**YOUR TASK:**
Start to finish, retype the entries exactly while omitting the pictures.

Data entries

⁂

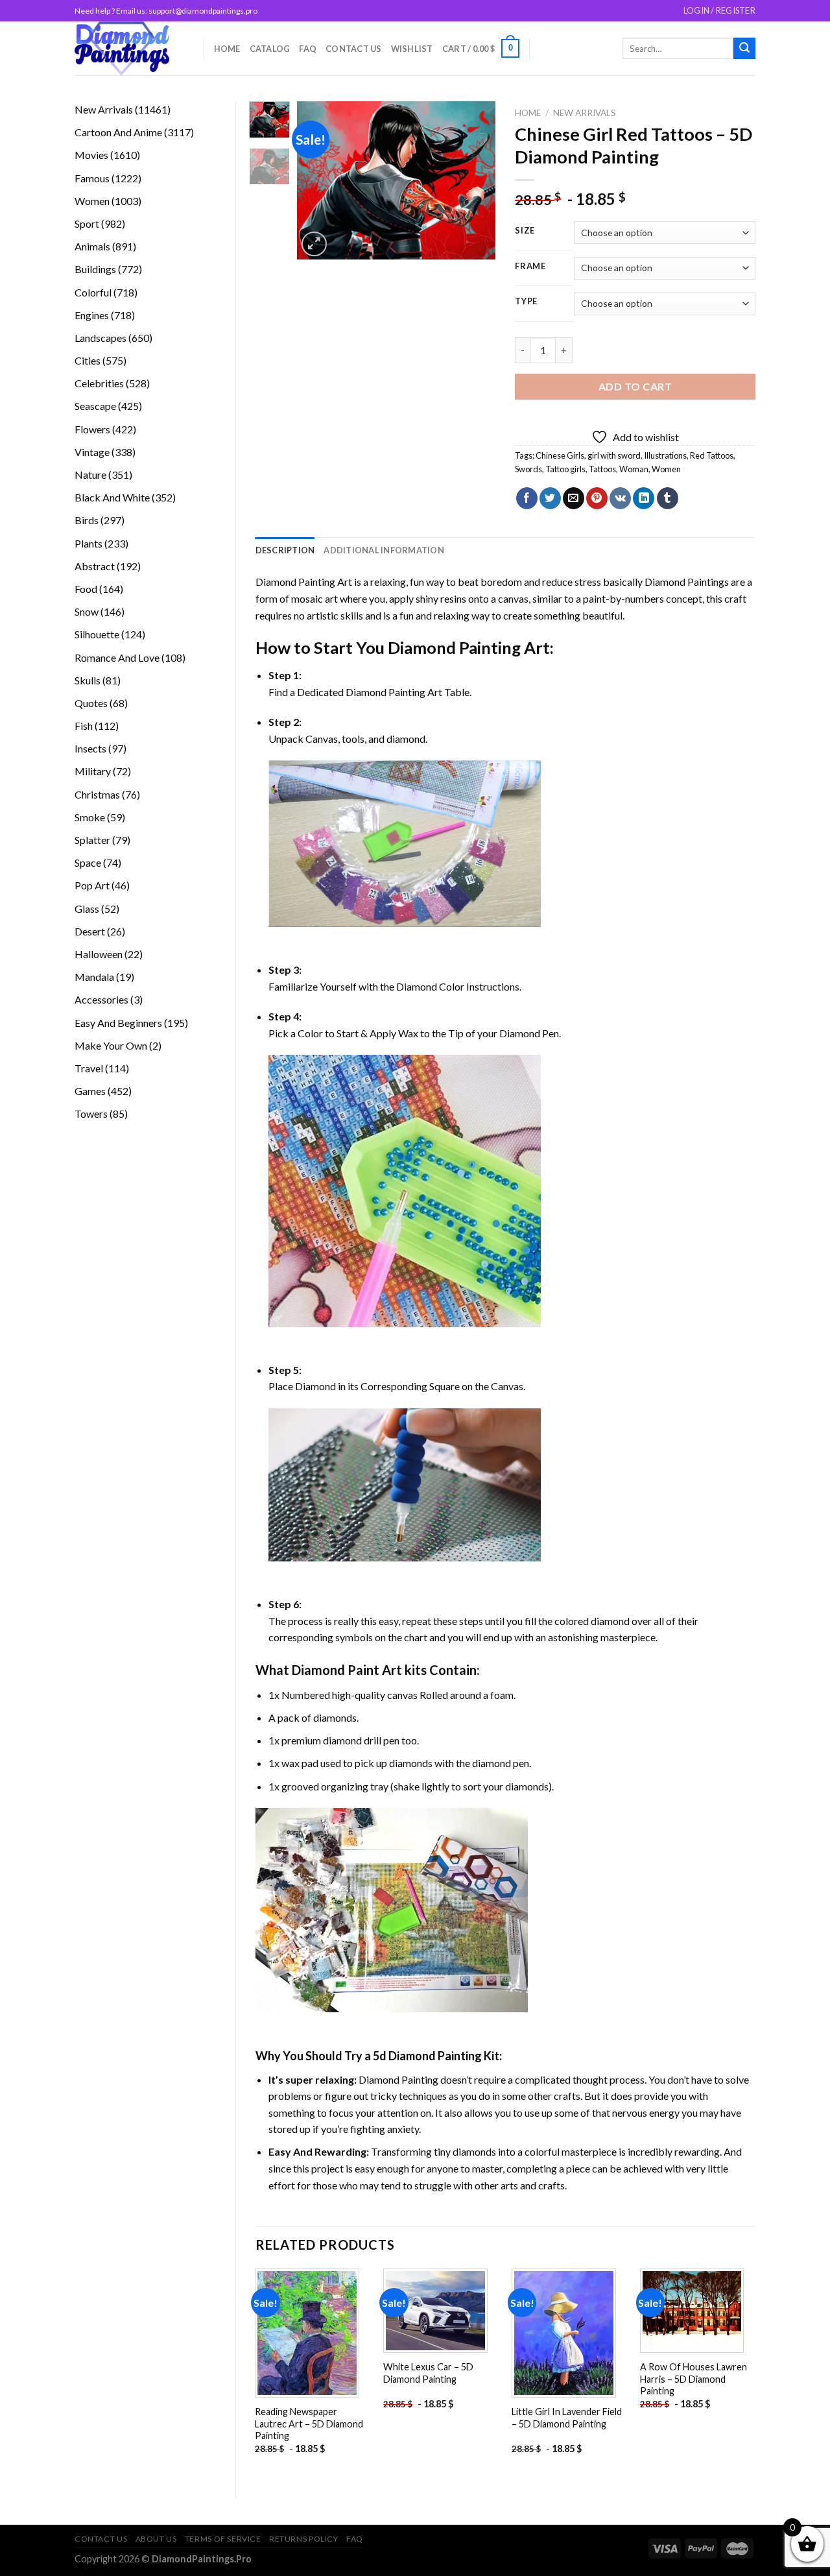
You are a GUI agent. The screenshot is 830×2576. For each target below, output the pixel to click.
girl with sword (614, 455)
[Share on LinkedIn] (643, 498)
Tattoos (602, 469)
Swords (528, 469)
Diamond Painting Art (303, 581)
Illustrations (665, 455)
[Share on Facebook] (527, 498)
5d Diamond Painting (427, 2056)
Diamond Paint (335, 1670)
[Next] (475, 181)
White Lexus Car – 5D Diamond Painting (428, 2373)
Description (285, 550)
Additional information (384, 550)
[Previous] (317, 181)
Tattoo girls (565, 469)
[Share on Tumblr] (667, 498)
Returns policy (303, 2539)
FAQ (307, 48)
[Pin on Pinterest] (597, 498)
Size (525, 230)
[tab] (285, 550)
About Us (156, 2539)
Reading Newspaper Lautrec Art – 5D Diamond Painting (309, 2423)
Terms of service (223, 2539)
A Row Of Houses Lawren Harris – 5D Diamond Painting (693, 2378)
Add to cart (635, 386)
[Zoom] (314, 244)
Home (227, 48)
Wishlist (412, 48)
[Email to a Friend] (573, 498)
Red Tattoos (711, 455)
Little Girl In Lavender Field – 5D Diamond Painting (567, 2417)
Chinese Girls (560, 455)
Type (526, 301)
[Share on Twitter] (550, 498)
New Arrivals (584, 113)
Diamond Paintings (687, 581)
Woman (633, 469)
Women (666, 469)
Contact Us (354, 48)
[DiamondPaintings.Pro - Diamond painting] (129, 48)
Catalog (270, 48)
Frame (530, 266)
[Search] (744, 49)
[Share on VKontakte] (620, 498)
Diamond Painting (454, 647)
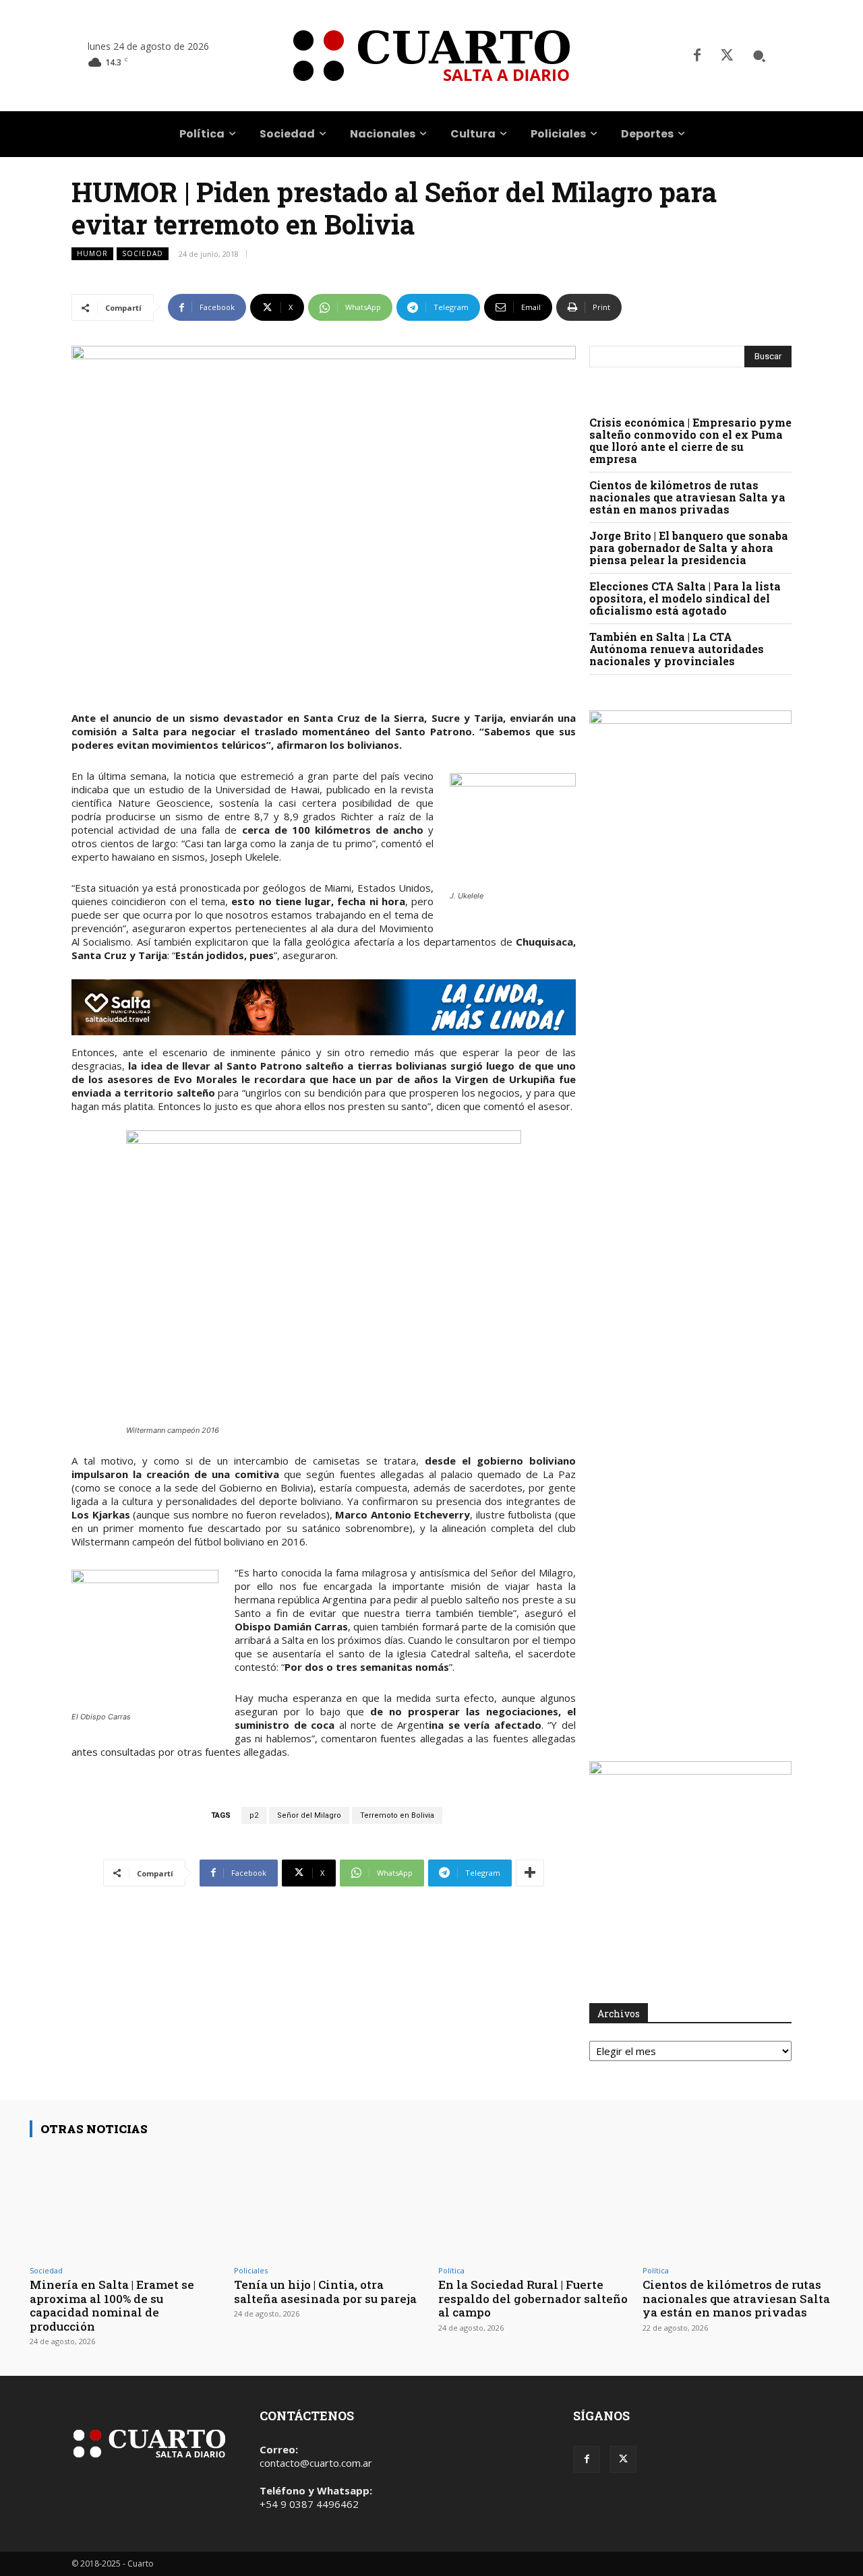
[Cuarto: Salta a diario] (431, 55)
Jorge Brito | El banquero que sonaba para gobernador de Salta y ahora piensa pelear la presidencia (688, 547)
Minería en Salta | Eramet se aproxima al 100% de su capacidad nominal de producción (112, 2305)
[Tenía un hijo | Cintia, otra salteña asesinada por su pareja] (329, 2203)
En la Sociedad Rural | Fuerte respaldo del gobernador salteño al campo (533, 2298)
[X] (726, 55)
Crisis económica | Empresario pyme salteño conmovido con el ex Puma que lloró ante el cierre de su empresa (690, 440)
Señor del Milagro (309, 1815)
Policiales (251, 2270)
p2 (253, 1815)
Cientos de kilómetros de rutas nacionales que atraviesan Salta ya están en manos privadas (687, 497)
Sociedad (142, 253)
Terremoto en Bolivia (397, 1815)
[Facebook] (697, 55)
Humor (92, 253)
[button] (759, 56)
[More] (530, 1873)
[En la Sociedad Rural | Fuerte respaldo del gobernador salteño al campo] (533, 2203)
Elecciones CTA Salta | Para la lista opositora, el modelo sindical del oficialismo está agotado (685, 598)
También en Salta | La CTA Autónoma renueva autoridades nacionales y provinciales (676, 649)
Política (451, 2270)
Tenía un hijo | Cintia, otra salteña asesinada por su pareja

⁂

**ANSWER AREA:**
You are a GUI agent. The screenshot is 830×2576. For each target below, output the pixel to click.
girl with sword (614, 455)
[Share on LinkedIn] (643, 498)
Tattoos (602, 469)
Swords (528, 469)
Diamond Painting Art (303, 581)
Illustrations (665, 455)
[Share on Facebook] (527, 498)
5d Diamond Painting (427, 2056)
Diamond Paint (335, 1670)
[Next] (475, 181)
White Lexus Car – 5D Diamond Painting (428, 2373)
Description (285, 550)
Additional information (384, 550)
[Previous] (317, 181)
Tattoo girls (565, 469)
[Share on Tumblr] (667, 498)
Returns policy (303, 2539)
FAQ (307, 48)
[Pin on Pinterest] (597, 498)
Size (525, 230)
[tab] (285, 550)
About Us (156, 2539)
Reading Newspaper Lautrec Art – 5D Diamond Painting (309, 2423)
Terms of service (223, 2539)
A Row Of Houses Lawren Harris – 5D Diamond Painting (693, 2378)
Add to cart (635, 386)
[Zoom] (314, 244)
Home (227, 48)
Wishlist (412, 48)
[Email to a Friend] (573, 498)
Red Tattoos (711, 455)
Little Girl In Lavender Field – 5D Diamond Painting (567, 2417)
Chinese Girls (560, 455)
Type (526, 301)
[Share on Twitter] (550, 498)
New Arrivals (584, 113)
Diamond Paintings (687, 581)
Woman (633, 469)
Women (666, 469)
Contact Us (354, 48)
[DiamondPaintings.Pro - Diamond painting] (129, 48)
Catalog (270, 48)
Frame (530, 266)
[Search] (744, 49)
[Share on VKontakte] (620, 498)
Diamond Painting (454, 647)
[Cuarto: Salta a diario] (431, 55)
Jorge Brito | El banquero que sonaba para gobernador de Salta y ahora piensa pelear la presidencia (688, 547)
Minería en Salta | Eramet se aproxima al 100% de su capacidad nominal de producción (112, 2305)
[Tenía un hijo | Cintia, otra salteña asesinada por su pareja] (329, 2203)
En la Sociedad Rural | Fuerte respaldo del gobernador salteño al campo (533, 2298)
[X] (726, 55)
Crisis económica | Empresario pyme salteño conmovido con el ex Puma que lloró ante el cierre de su empresa (690, 440)
Señor del Milagro (309, 1815)
Policiales (251, 2270)
p2 (253, 1815)
Cientos de kilómetros de rutas nacionales que atraviesan Salta ya están en manos privadas (687, 497)
Sociedad (142, 253)
Terremoto en Bolivia (397, 1815)
[Facebook] (697, 55)
Humor (92, 253)
[button] (759, 56)
[More] (530, 1873)
[En la Sociedad Rural | Fuerte respaldo del gobernador salteño al campo] (533, 2203)
Elecciones CTA Salta | Para la lista opositora, el modelo sindical del oficialismo está agotado (685, 598)
También en Salta | La CTA Autónoma renueva autoridades nacionales y provinciales (676, 649)
Política (451, 2270)
Tenía un hijo | Cintia, otra salteña asesinada por su pareja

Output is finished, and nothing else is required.